Building game show buzzers with a Raspberry Pi

The getBuzzers function – Lines 26 to 42

The getBuzzers function watches the GPIO pins in a continuous loop. Once a button is pressed, the function returns the number of the player that buzzed in first. The line

while 1:

is Python syntax for "do this forever." Like any other loop, it can be escaped by using the break command.
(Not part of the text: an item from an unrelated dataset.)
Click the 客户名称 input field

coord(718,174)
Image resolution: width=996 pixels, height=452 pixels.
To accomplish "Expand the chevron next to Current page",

Each if statement is identical except for the GPIO pin it is checking and the number it returns (if applicable). GPIO.input accepts a single argument, which is the pin from which to get a value:

if GPIO.input ( 4 ) == GPIO.LOW:
   return 1
   break

GPIO.LOW is a constant. If GPIO.input is equal to GPIO.LOW, then the pin is currently grounded. In my case, that means the button is pressed. Once that happens, return 1 returns the player number, and break exits the while loop. (See the "Python and Indents" box for more about Python syntax.)

Python and Indents

Whereas languages like C and JavaScript use { } to separate code blocks, Python uses indentation and leading whitespace. This means that whitespace in Python is significant, and multiple spaces are not the same as a tab, even if they occupy the same amount of screen real estate. Consider the following:

a = 0
while a < 10:
   a = a + 1
   print a
print "I counted to 10!"

The last print statement is at the same indent level as the while, so it won't run until the loop is complete. It works the same way for function definitions, classes, and if/then/else. If a Python line ends with a colon, then any following lines must be indented until you reach the end of the function, loop, etc.

Putting It All Together

Pygame, curses, and RPi.GPIO are all good candidates for a project like this because they play well with others. Each library accesses its own resources and, in the case of Pygame and curses, provides utilities to run an event loop. At the same time, though, neither event loop is required.

The combination of Pygame and curses also allows two distinct interfaces: a public-facing graphical screen and a meaningful menu for the operator that doesn't affect the main screen.